Police question student speech after Va. deaths

Wes Minor

After the Virginia Tech shootings in April, the questions about security on college campuses came to the forefront of the national discussion along with fears that such an event could happen elsewhere.

Often, after tragic school shootings such as the Virginia Tech and Columbine incidents, fear leads to heightened public suspicion.

CSUN English student Jeff Padilla experienced the ramifications of this heightened suspicion firsthand when some bad news about his graduation plans came on the wrong day.

Padilla, who will have completed his bachelor’s degree by the time this is published, has been attending CSUN since 2002 while balancing a paying job and volunteer work.

During the Fall 2006 semester, Padilla started on a plan to complete his degree by taking his last two classes this summer after two semesters of being a full-time student.

According to Padilla, his CSUN advisor had repeatedly told him that this plan would work, and that he could take his final two classes in the summer.

It wasn’t until Padilla tried to register for the two classes that he found out he was restricted from taking them concurrently.

In the summer of 2006, Padilla established a non-profit organization, Compassion Through Action, to provide aid to the homeless community on Skid Row. The organization’s activities were put on hold while Padilla started taking classes full-time to complete his degree, and he was looking forward to getting things running again this summer.

When Padilla realized he wasn’t allowed to take the classes concurrently, he went to the admissions and records department on April 17, the day after the Virginia Tech shootings, for an explanation. It was there in Bayramian Hall that Padilla became angry and raised his voice at an admissions employee who told him there was nothing that could be done.

“[The university] was postponing my life,” said Padilla.

Furious that he would have to take more classes during Fall 2007, Padilla went to wait outside his next class. It was there that Padilla vented some of his anger to his friends. In the course of Padilla’s rant, a classmate standing nearby heard something that must of set off alarm bells in his or her head.

The comment he made was related to Virginia Tech.

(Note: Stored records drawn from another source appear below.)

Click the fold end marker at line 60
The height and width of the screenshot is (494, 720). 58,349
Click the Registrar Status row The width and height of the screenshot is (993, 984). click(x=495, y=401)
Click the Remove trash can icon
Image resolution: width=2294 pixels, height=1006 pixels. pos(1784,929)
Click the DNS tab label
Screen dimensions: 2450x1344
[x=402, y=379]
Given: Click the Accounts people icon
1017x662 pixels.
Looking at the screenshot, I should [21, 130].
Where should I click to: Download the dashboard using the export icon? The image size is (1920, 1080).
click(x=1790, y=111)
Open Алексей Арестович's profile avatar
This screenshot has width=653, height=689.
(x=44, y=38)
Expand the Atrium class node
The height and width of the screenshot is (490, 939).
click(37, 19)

Padilla said he doesn’t remember what it was, but his friends later told him he said something along the lines of, “Universities do so much to keep students from reaching their goals, and then people wonder how an irrational madman could do what he did at Virginia Tech.”

That unidentified classmate took what Padilla said to the campus police.

Two days later, on April 19, a police officer met Padilla in front of his class and took him for questioning.

According to Padilla, the questioning only lasted 15 minutes.

On April 20, CSUN police officer Yolanda Abundiz informed Padilla that they had decided he was not a terror threat, but a record of the report would be kept on file.

While Padilla does not want his name associated with a campus terrorism investigation, he understands there’s nothing he can do about it.

“The root of the problem was the irrational decision of [the accuser],” said Padilla.

When Abundiz informed Padilla of the decision, she also referred him to the Associate V.P. of Student Affairs and Dean of Students, William Watkins, to help solve his enrollment problem.

Padilla ultimately was able to take the two remaining classes concurrently after receiving permission from one of the professors, and will now be able to get back to his passion, helping the homeless.

“The irony was, it was an easy fix,” said Padilla.